JAX: What was the fall out of you leaving your baby so to speak like? What was the first thing you did after?

JS: We had an original message board, this sort of 2003-ish AngleFire/GeoCities type joint, that had a gazillion messages and actual communities and interactivity since our start. It was the lifeblood of the scene outside of those in NYC that we could directly touch.  The AfroPunk board didn't have a way to upload pics or media, so Matthew pushed to find a new community board with profiles, kinda like MySpace, that people could use. The caveat was we wouldn't be able to move the message board from the original to the shiny new profile. When we did this, a big piece of me died. There was no message board, and there were thousands of posts and shit that never got ported over. People's entire existences in building what we did was gone. It killed us. I was done. A few years ago, I just walked into the NYC fest casually and no one stopped me and no one recognized me. It was like I was a ghost in this shiny new afterlife that didn't even get me. 

JAX: What was the reaction like when you finally walked? How did the people receive the news?


JS: It wasn't news, I just kept quiet. I left in 2009 ish- when it had gotten massively corporate. I didn't want to say anything to cause a rift in the scene or blow a hole in the heart of the kids who needed it. At that point, it was not about me.  I initially left with the hope that they could restore it because the kids in the OG scene didn't have any options. When people on FB would ask me "why is it not for us?" I would answer honestly. You see, AfroPunk has value, just not punk values.

JAX: What are you doing now, several years later, for the scene and community?

JS: The thing that has been really inspiring to me, is the collective conscious of free thinkers and punks of all colors. All these new DIY festivals have spun up in response to what AfroPunk now has become. There are about 7 of them, and there's a new scene responding and growing. Philly's Break Free Fest is awesomePunkBlack ATL and Black and Brown Chicago, as well as Texas-based Xichanas In The Pit, have done expert jobs at being true to the soil and roots. I’ve been in contact with them, just to give 'em props. They have been awesome to me, and clearly stated they are doing it in reaction to the AfroPunk corporate shit. I have even screened at PunkBlack. It was epic. The scene doesn't need me anymore, and that's why I can call it a scene.

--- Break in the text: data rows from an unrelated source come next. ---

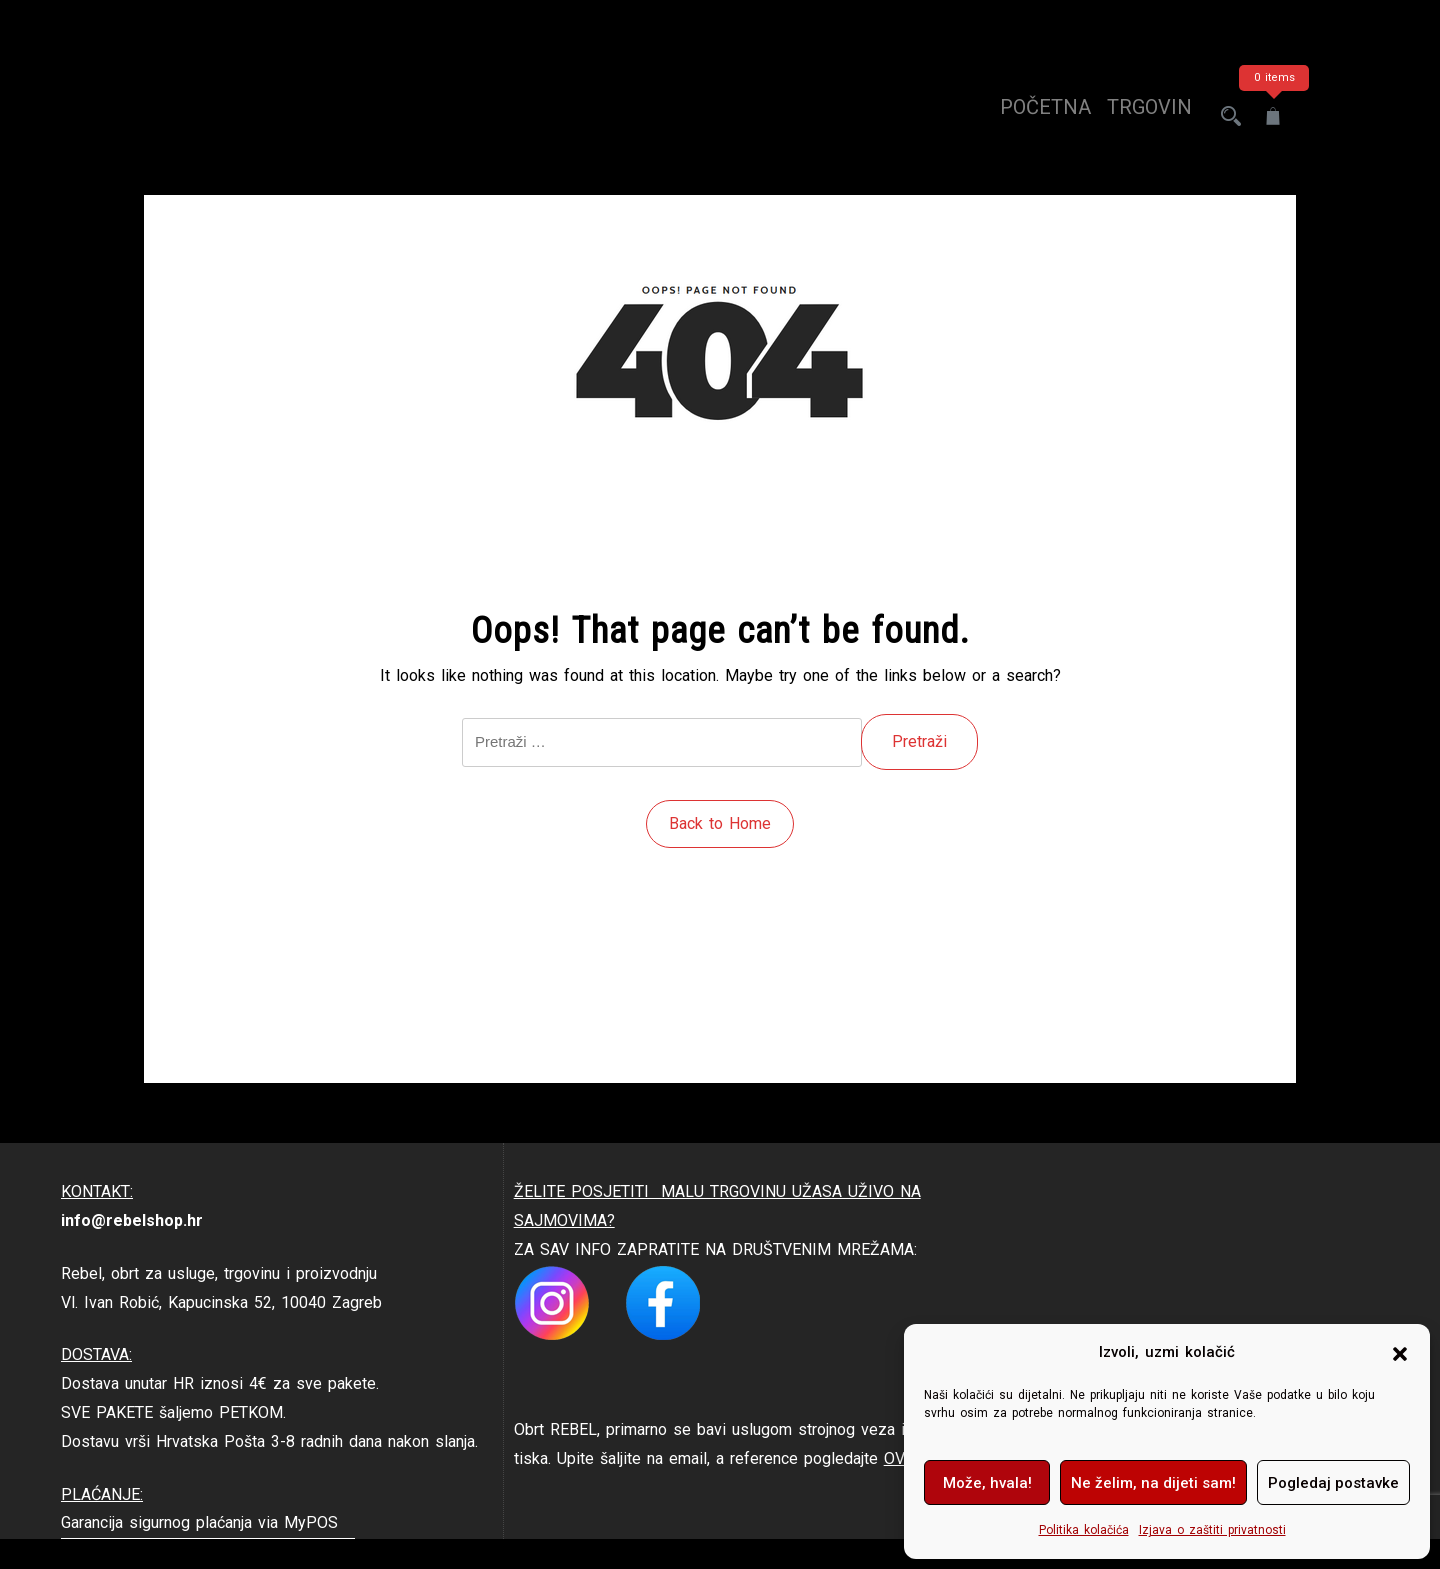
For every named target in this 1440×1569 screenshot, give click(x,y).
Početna (1027, 116)
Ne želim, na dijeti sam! (1153, 1483)
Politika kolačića (1084, 1530)
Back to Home (720, 823)
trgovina (1138, 116)
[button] (1400, 1353)
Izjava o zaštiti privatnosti (1212, 1530)
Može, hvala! (987, 1483)
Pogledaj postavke (1333, 1483)
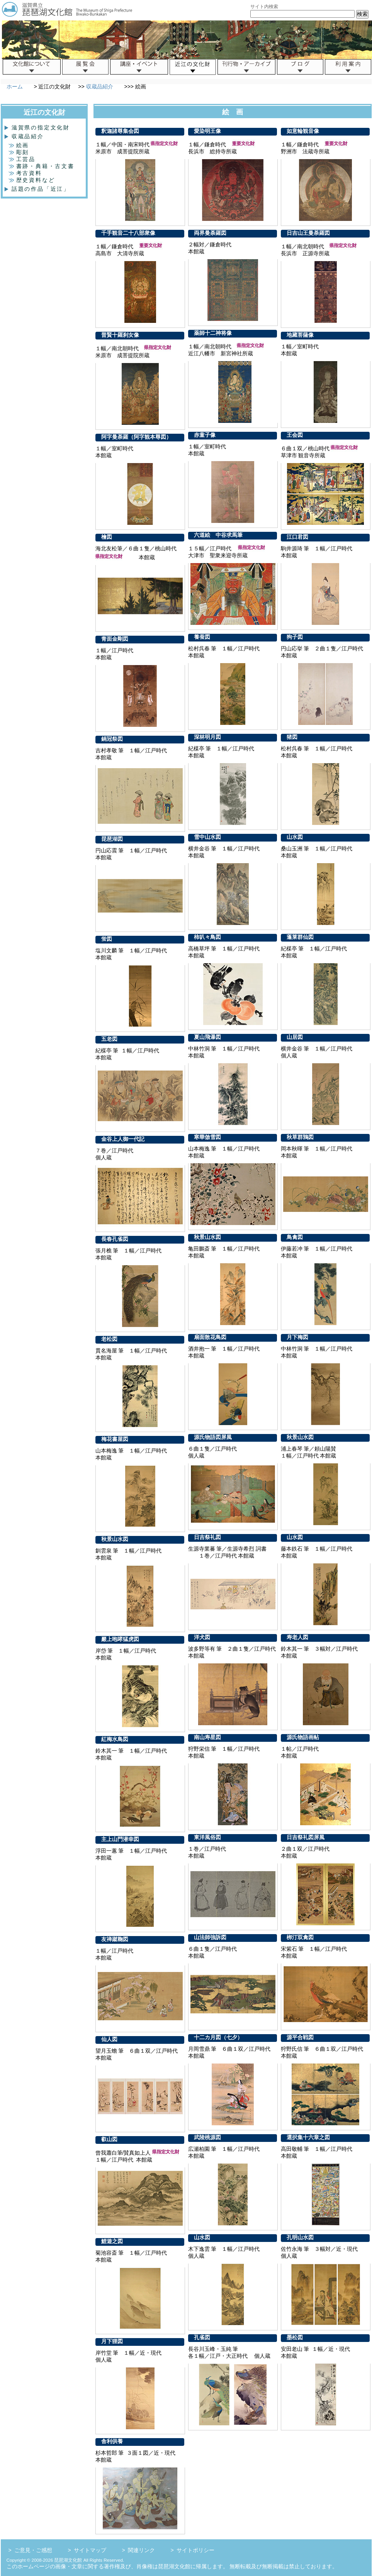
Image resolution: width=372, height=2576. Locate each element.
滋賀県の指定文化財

JAX: What do you wish to accomplish now with your latest ventures? 

JS: I'm screening (the original AfroPunk documentary) again. It's gotten a new life and I'm blown away by the positive reaction. I'm 42 with kids now.  I have the tattoo shop that's appointment only and doing very well. I'm focused on working on a graphic novel on my first year in punk and discovering the true meaning of punk. It's steady and organic. 

Spooner has proved to be the man we need more than ever, even if he believes the scene works better without him. The truth is, it works because of him, and while his humility is no act, it doesn't mean it’s true for everyone else. Scenes don't need corporate sponsors or red drinks and more shiny new VR tents. Scenes need visionaries with heart. Scenes need a soul.